Cronaca

Affittano una villa come base operativa per le loro razzie: il palo patteggia 18 mesi

La 23nne milanese Ioana Arabella Dinità ha chiuso i conti con la giustizia: i tre complici saranno in aula la prossima settimana per rispondere di furto aggravato in concorso

VEDELAGO In attesa che i suoi tre complici finiscano davanti al giudice (l'udienza è prevista la prossima settimana), la 23enne milanese Arabella Ioana Dinità ha chiuso i conti con la giustizia patteggiando un anno e sei mesi di reclusione, ottenendo la sospensione condizionale della pena e la revoca della misura cautelare agli arresti domiciliari che pendeva su di lei da metà agosto. Secondo la Procura di Treviso la donna sarebbe stata il “palo” di una banda di ladri che quest'estate aveva affittato una villa a Monfumo (sette giorni di permanenza per 500 euro) con l'obiettivo di svaligiare più abitazioni possibili della zona.
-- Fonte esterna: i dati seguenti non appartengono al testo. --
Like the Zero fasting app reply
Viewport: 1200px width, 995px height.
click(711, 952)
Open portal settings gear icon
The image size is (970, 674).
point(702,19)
A mettere fine alle loro scorribande era stata una signora di Vedelago che aveva chiamato il 112 dicendo di aver visto un'auto sospetta con quattro persone a bordo vicino a casa sua, a pochi passi dai magazzini Pellizzari. Poi ha detto ai militari di aver visto due persone scendere ed entrare nell'abitazione, mentre altre due erano rimaste nell'abitacolo. I carabinieri, a quel punto, si sono messi alla caccia di quell'Alfa 147 nera trovandola ferma a uno stop poco distante dal luogo del delitto. Uno dei quattro, sceso dall'auto, aveva anche tentato una fuga ma i militari avevano stretto le manette ai polsi di tutti i componenti. Oltre alla donna, a cui erano stati concessi i domiciliari, in carcere erano finiti, per furto aggravato in concorso, Bruno Milenkovic, 23 anni di Milano, Arabella Despot Jovanovic, 24 anni, e Marco Radulovic, 24 anni, entrambi senza fissa dimora ma provenienti da Quarto Oggiaro.